21.10.06 // WK : "Calamari haben wir vorher nie gesehen"

Weserkurier 21.10.2006

"Calamari haben wir vorher nie gesehen"

Asylbewerber in Oldenburg werfen Lagerleitung Tricks vor / Flüchtlingsrat kritisiert Landesregierung

Von unserem Mitarbeiter Peter Ringel

OLDENBURG. Im Oldenburger Lager für Asylbewerber ist kein Ende der wochenlangen Proteste absehbar. Die Flüchtlinge boykottieren weiter das Kantinenessen und die Ein-Euro-Jobs. In ihrer Forderung nach einer dezentralen Unterbringung in den Kommunen erhielten sie gestern
Rückendeckung vom Flüchtlingsrat Niedersachsen."Das Land wendet einen Trick an, um die Flüchtlinge länger als die gesetzlich vorgeschriebenen drei Monate im Lager festzuhalten", sagt Kai Weber vom Flüchtlingsrat. Die Asylbewerber würden innerhalb der Unterkunft von der Erstaufnahmeeinrichtung in andere Bereiche des Lagers verschoben. Die Sammelunterkunft sei etwa zwei- bis dreifach teurer als die dezentrale Unterbringung, die gut 4000 Euro im Jahr pro Flüchtling koste. "Zu Abschreckungszwecken wird viel Geld zum Fenster rausgeschmissen", kritisiert Weber. Während im Jahr 2003 noch 3180 Asylbewerber auf die Kommunen verteilt worden seien, habe das Land im ersten Halbjahr 2006 nur noch 136 Flüchtlinge dezentral untergebracht.

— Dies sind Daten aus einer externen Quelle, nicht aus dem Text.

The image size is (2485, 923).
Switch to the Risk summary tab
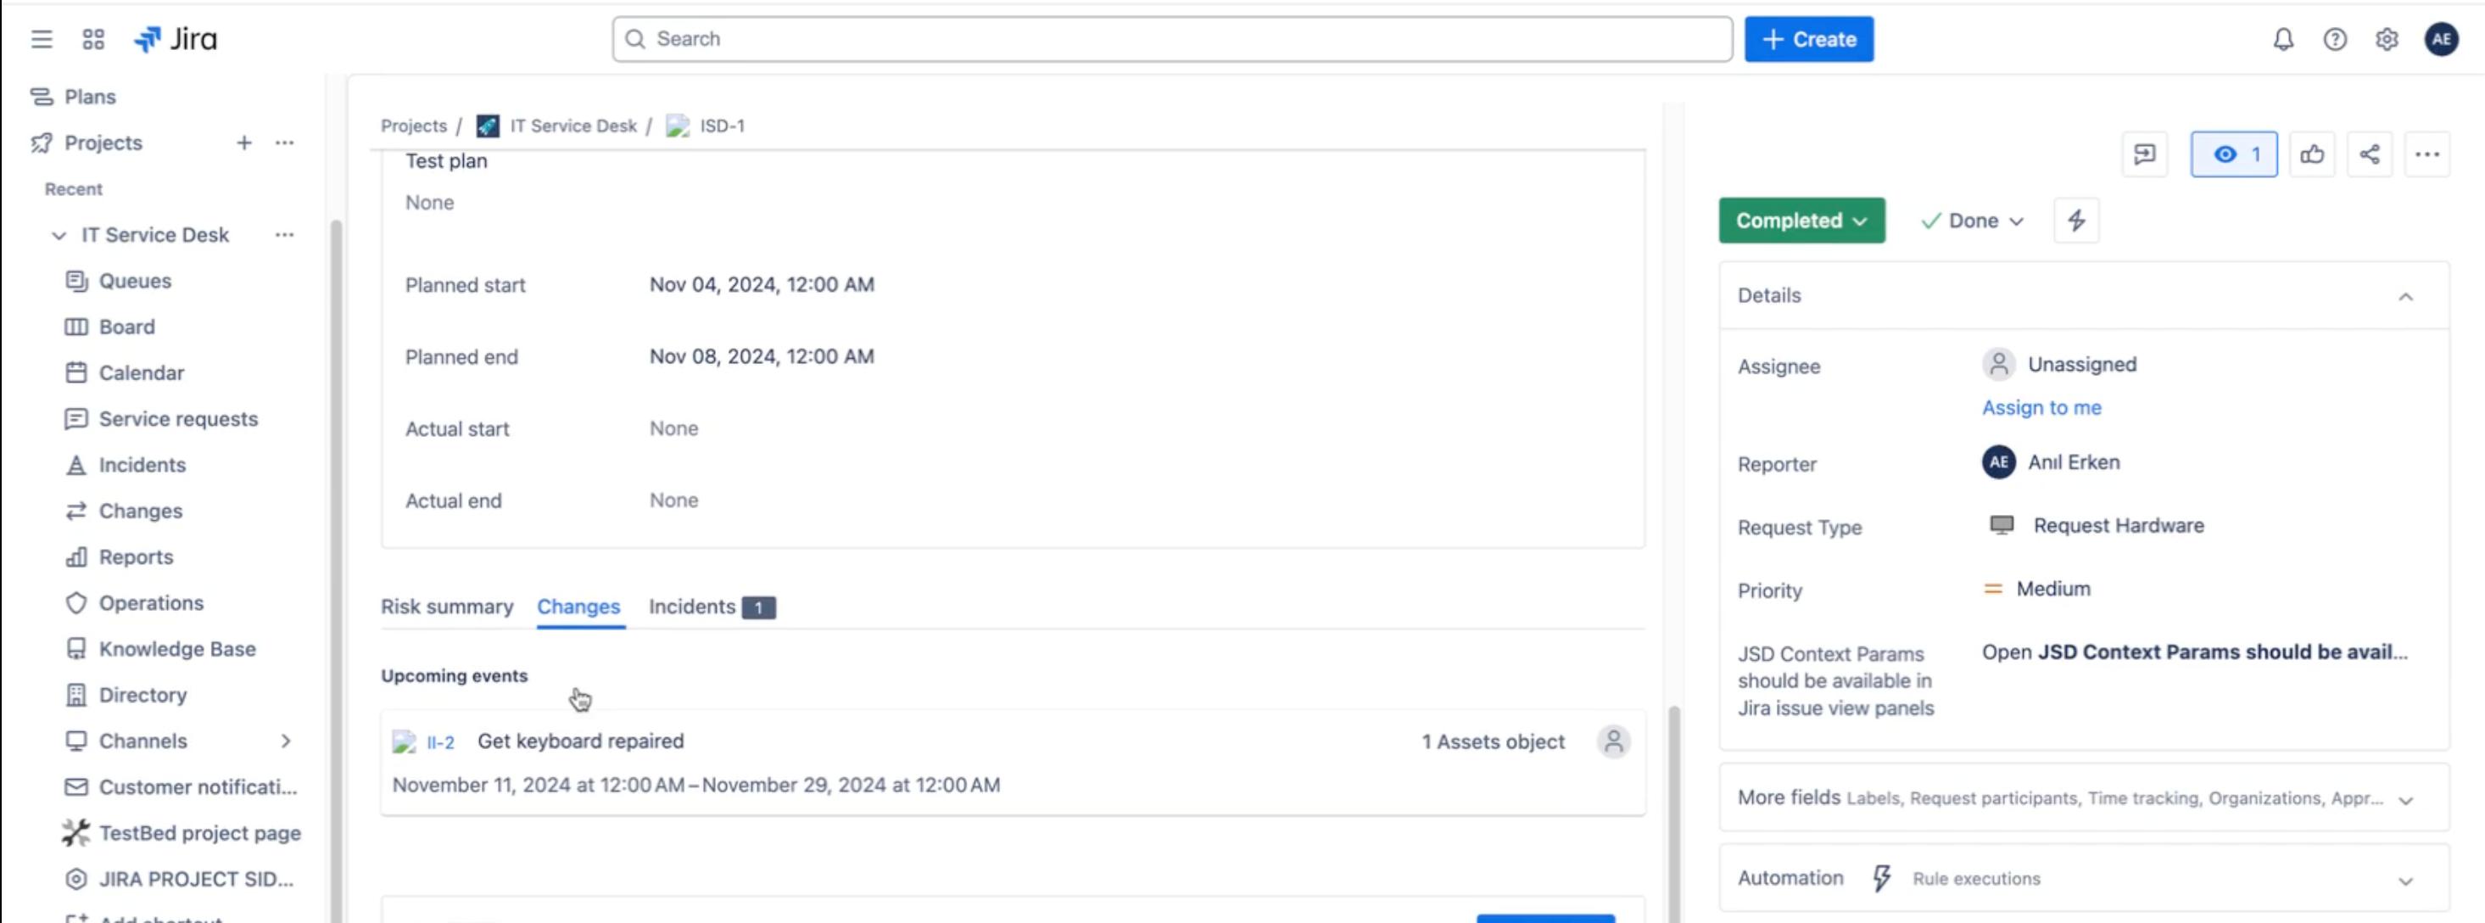point(447,607)
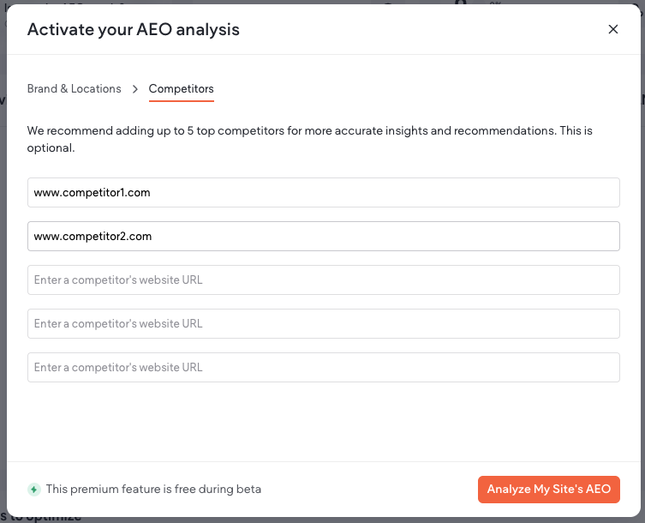Screen dimensions: 645x523
Task: Click the Activate your AEO analysis heading
Action: [x=134, y=30]
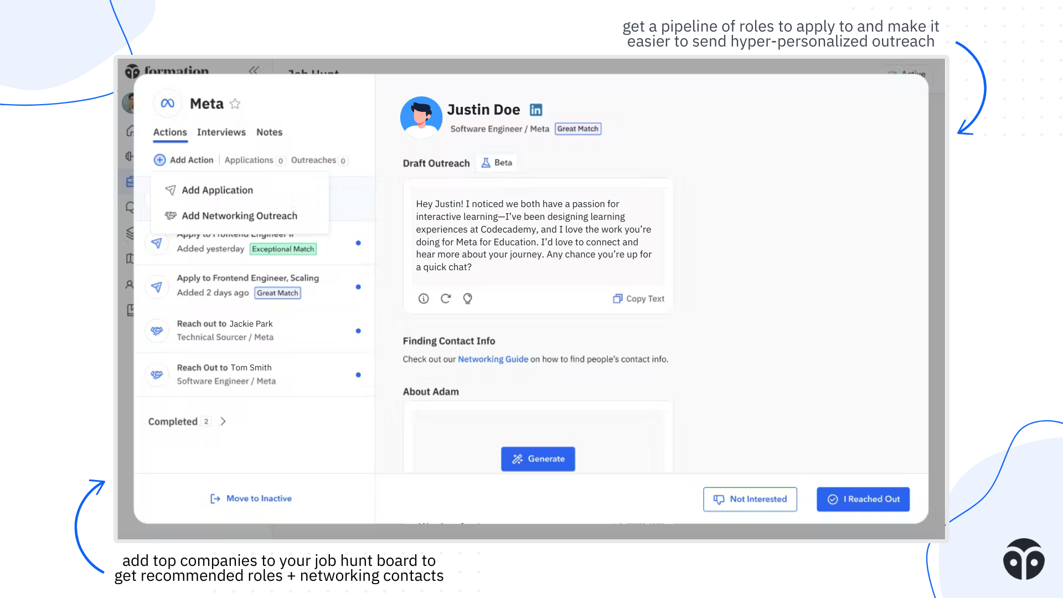This screenshot has width=1063, height=598.
Task: Star the Meta company as favorite
Action: pos(235,104)
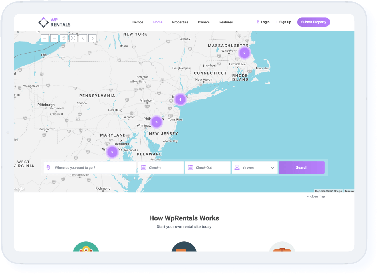Screen dimensions: 379x276
Task: Open the map cluster marker showing 4
Action: [180, 100]
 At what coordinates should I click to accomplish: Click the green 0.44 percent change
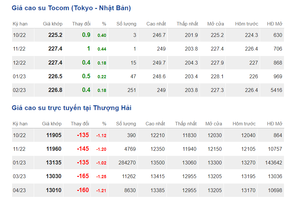102,49
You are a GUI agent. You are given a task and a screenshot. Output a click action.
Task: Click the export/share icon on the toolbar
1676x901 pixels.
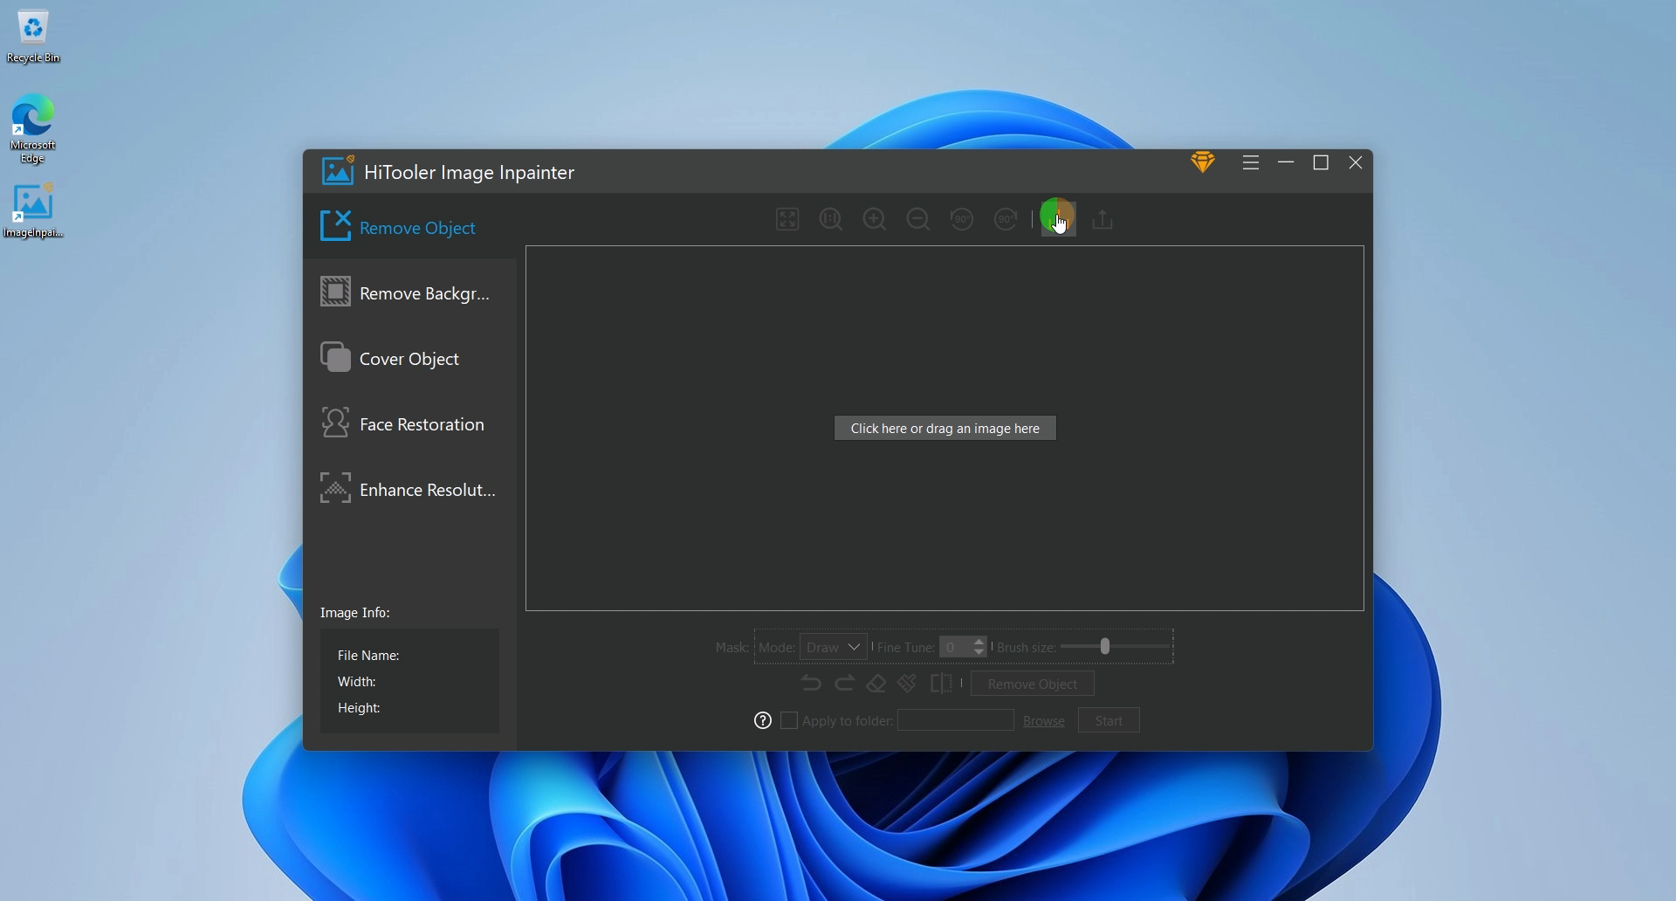pos(1102,219)
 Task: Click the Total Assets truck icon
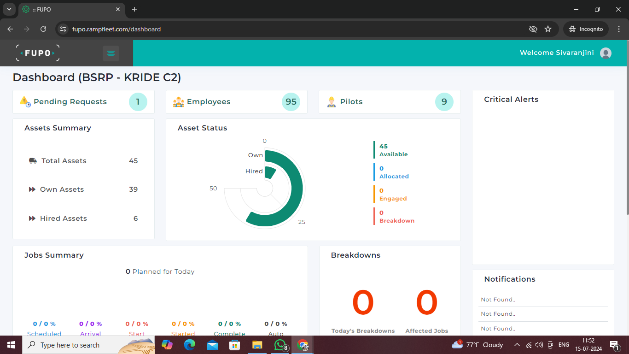click(x=33, y=160)
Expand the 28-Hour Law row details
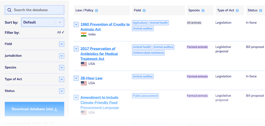This screenshot has height=126, width=265. [x=76, y=78]
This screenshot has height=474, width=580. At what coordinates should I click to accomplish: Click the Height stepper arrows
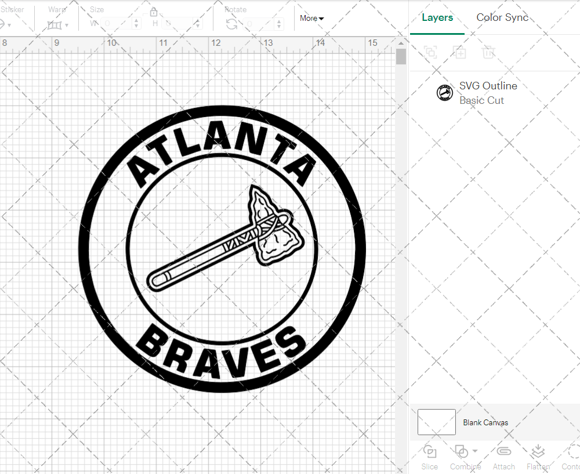pyautogui.click(x=200, y=24)
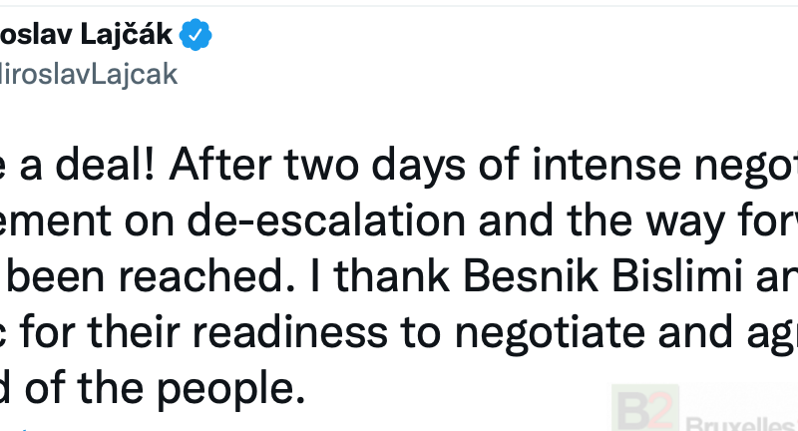
Task: Open the MiroslavLajcak handle link
Action: point(88,76)
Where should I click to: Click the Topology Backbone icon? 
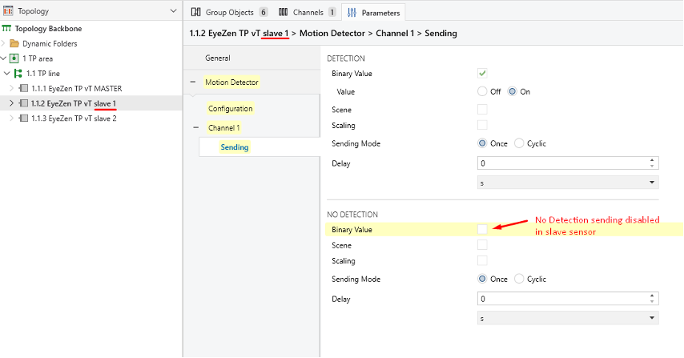pyautogui.click(x=7, y=29)
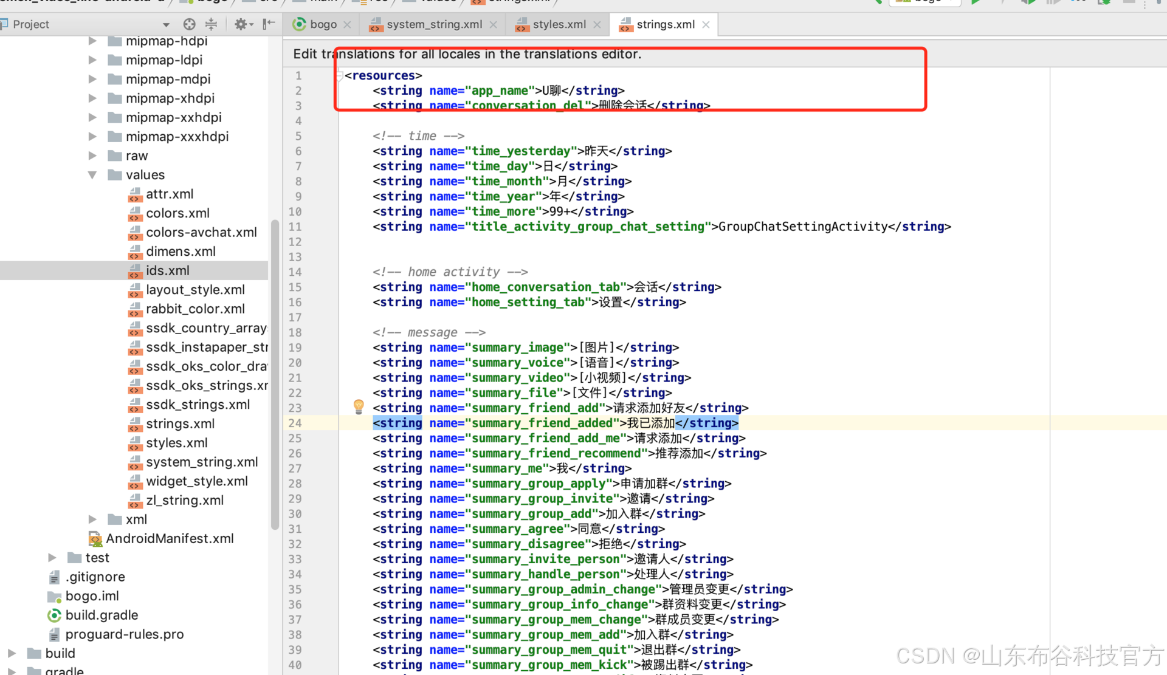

Direkt vor dem Eingang des Lagers haben die Unterstützer der Flüchtlinge gestern zur Pressekonferenz im Zirkuszelt geladen. Der Ort ist so ungewöhnlich wie der Ablauf. "Das Lager muss weg", skandieren die Asylbewerber wiederholt. Die Forderung, selber kochen zu dürfen, wird laut beklatscht. Auf dem Podium schildern westafrikanische Flüchtlinge ihre Erfahrungen im Lager. Eine Asylbewerberin aus Togo lastet den Tod ihres Neugeborenen der langwierigen Prozedur bei der medizinischen Versorgung an. Obwohl die Hochschwangere bereits morgens von einer Blutung berichtet habe, sei sie erst spät abends im Krankenhaus behandelt worden.Eine andere Asylbewerberin berichtet, dass ihre zunehmende Erblindung erst nach langem Drängen behandelt wurde. Die Leitung der Zentralen Aufnahme- und Ausländerbehörde (ZAAB) in Oldenburg wies alle in den vergangenen Wochen erhobenen Vorwürfe einer mangelhaften medizinischen Versorgung zurück."Die Lagerleitung macht uns so viele Probleme, wie sie kann", sagt Rodrigue Atinkapakou. Zwei Monate nach seinem Asylantrag sei ihm das zweiwöchige Taschengeld von 19 Euro gestrichen worden. Damit solle er gezwungen werden, seine Papiere vorzulegen, um ihn abschieben zu können. "Wir geben nicht auf, bis sie uns wie Menschen behandeln", gibt sich der Nigerianer Jimmy Odujebe kämpferisch.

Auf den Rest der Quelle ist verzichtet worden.